Over-the-counter and prescription medications are routinely present at detectable levels in surface and groundwater bodies. The presence of these emerging contaminants has raised both environmental and public health concerns, particularly when these water supplies are used as drinking water sources. However, the frequency of occurrence, range of concentrations, and potential health risks are not yet well understood, especially for groundwater supplies. We partnered with the Pennsylvania Master Well Owner Network to collect raw water samples from 26 households with private wells in the West Branch of the Susquehanna River Basin. All samples were analyzed for seven over-the-counter and prescription pharmaceuticals: acetaminophen, ampicillin, caffeine, naproxen, ofloxacin, sulfamethoxazole, and trimethoprim. At least one compound was detected at all sites, with ofloxacin detected in 100% of samples while naproxen was not detected in any samples collected. Samples collected from the groundwater wells were compared to surface water samples collected from the West Branch of the Susquehanna River and concentrations were found to be higher in the groundwater during the same sampling period.
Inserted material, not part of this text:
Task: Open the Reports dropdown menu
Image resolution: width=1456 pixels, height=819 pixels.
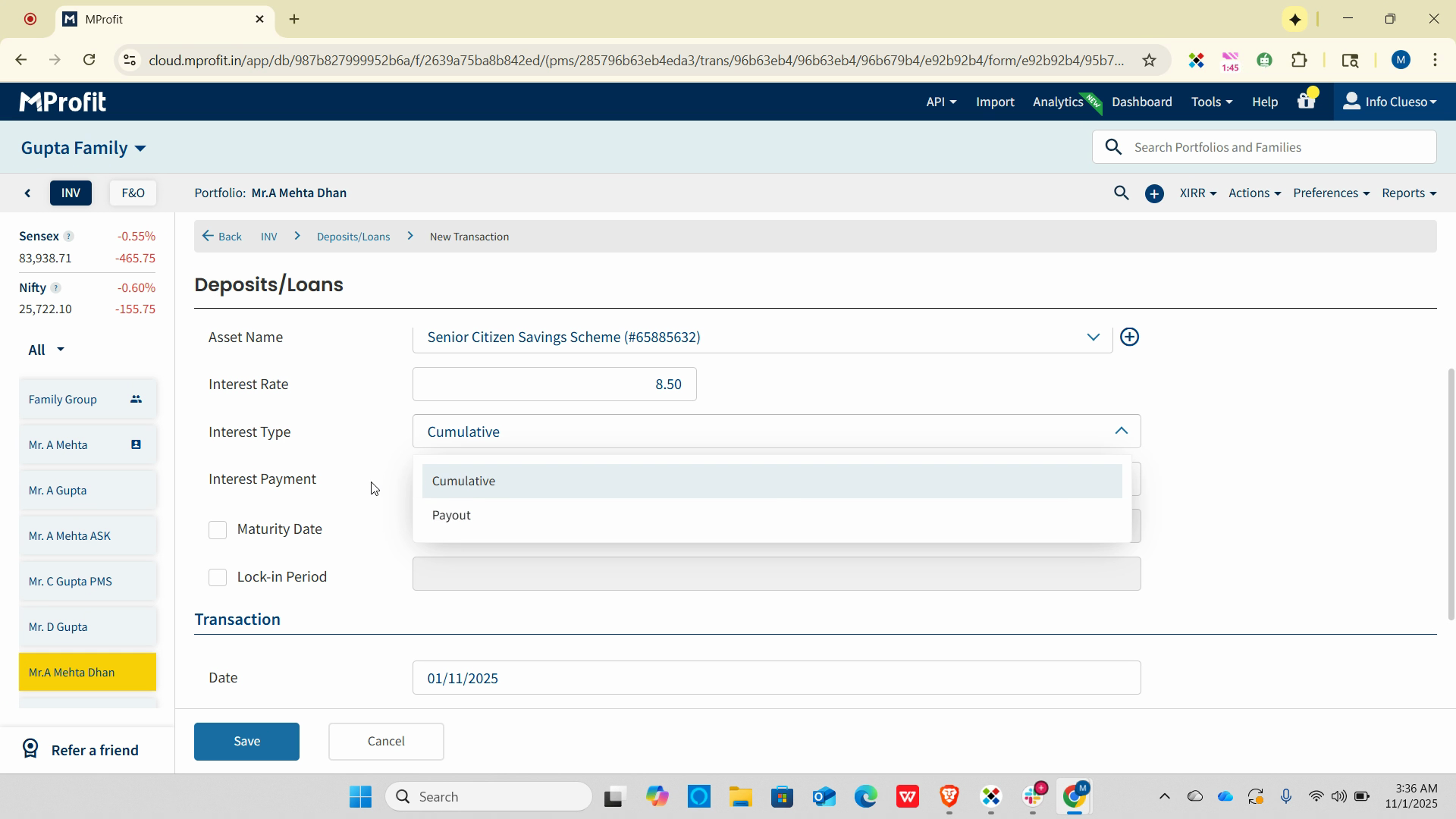Action: click(1408, 193)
A simple modeling approach based on the pharmaceuticals‘ physicochemical parameters (half-life and retardation factor) was employed to provide insight into the differences in frequency of detection for the target pharmaceuticals. Additionally, risk calculations revealed that none of the concentrations observed in the groundwater wells posed any significant human health risk, with risk quotients well below the minimal risk value. However, the risk assessment does not address the potential effect of exposure to mixtures of pharmaceuticals that are likely present in water simultaneously.